SELECTED PASSAGE section start
Vintage Movies: “The Exorcist”

MAGNET contributing writer Jud Cost is sharing some of the wealth of classic films he’s been lucky enough to see over the past 40 years. Trolling the backwaters of cinema, he has worked up a list of more than 100 titles—from the ’20s through the ’80s—that you may have missed. A new selection, all currently available on DVD, appears every week.

The Exorcist (1973, 122 minutes)

While shooting a film in Washington D.C., actress Chris MacNeil (Ellen Burstyn) hears a thumping sound late at night in the attic of her Georgetown rental home. She asks Karl the handyman to set out several rat traps.

In the middle of a party the next evening, Chris’ 12-year-old daughter Regan (Linda Blair) appears downstairs in her nightgown, looking dazed. Shockingly, the sweet-natured pre-teen urinates on the carpet in front of everyone and says, “You’re gonna die up there,” to one of the guests, an astronaut. Later that night, Regan’s screams wake her mother from a sound sleep. Chris finds her in bed, being shaken like a rag doll by an unseen force.

When their family physician, Dr. Taney (Robert Symonds), describes the incident as “a spasm,” Chris protests vehemently. “That was no spasm! The whole bed was rising off the floor and shaking—with me on it!” “Mrs. MacNeil,” says the doctor,” the problem with your daughter is not her bed, it’s her brain.” The seizure, he believes, was caused by a lesion in the temporal lobe. “It’s a condition that can cause bizarre hallucinations, usually just before a convulsion. Fortunately, all we have to do is remove the scar tissue.”

He orders an EEG and, surprisingly, finds no vascular displacement in the girl’s brain, although the symptoms persist. “You fuckin’ bastard!” Regan shrieks at a technician giving her an injection, then spits in his face. Discussing this extraordinary case with Dr. Klein (Barton Heyman), a neurosurgeon, while making his hospital rounds, Dr. Taney gets an urgent call from Chris that Regan is much worse.
SELECTED PASSAGE section end
DATA EXCERPT section start
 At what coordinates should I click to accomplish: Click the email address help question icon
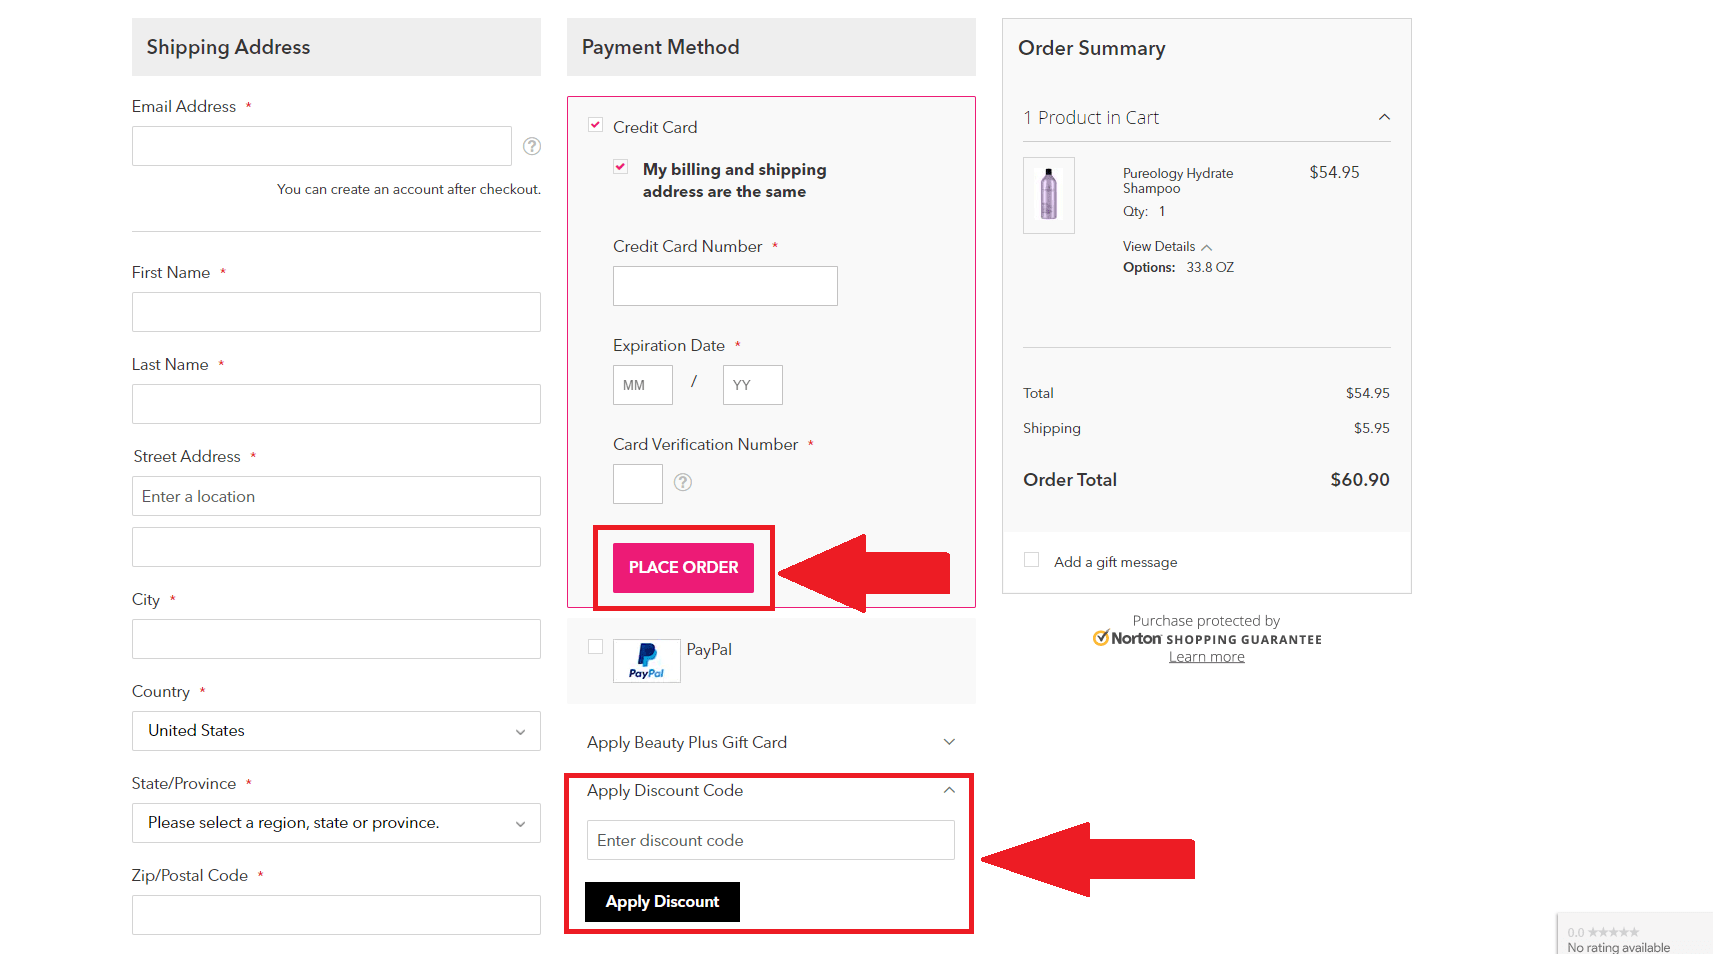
DATA EXCERPT section end
WORK ORDER 1 ->
In the review of "The Exorcist," what does Dr. Taney believe caused Regan's seizure?
WORK ORDER 2 ->
Extend the review of "The Exorcist" beyond its last paragraph with a few more paragraphs in the same voice.

RESPONSE BOX 1 ->
A lesion in the temporal lobe.

RESPONSE BOX 2 ->
The doctors find the girl in bed, moving in a manner that defies gravity. She’s flailing back and forth from the waist, doing sit-ups while bouncing a foot in the air, like a demented Olympic gymnast. Her eyes have rolled back in her head, and she’s speaking in someone else’s deep baritone voice. Dr. Taney approaches her with a sedative in a syringe, and the girl hits him on the jaw with a two-fisted punch, knocking him halfway across the room. She growls, “Keep away. The sow is mine!”

“She’s heavily sedated,” says Dr. Taney, afterwards, taking a deep breath. “She’ll probably sleep through tomorrow.” At her wit’s end, a sobbing Chris begs the doctors, “What’s going on in there? I don’t understand how her whole personality could change. How could she fly off the bed like that? ” Dr. Klein replies, “Pathological states can sometimes induce accelerated motor performances. A 90-pound woman sees her child pinned under a truck and lifts the wheel half a foot off the ground.” It’s a last-ditch attempt to explain irrational behavior so terrifyingly unpredictable, so paranormal it defies the conventional analysis of medical science. Unfortunately for Regan, it is also the incorrect diagnosis.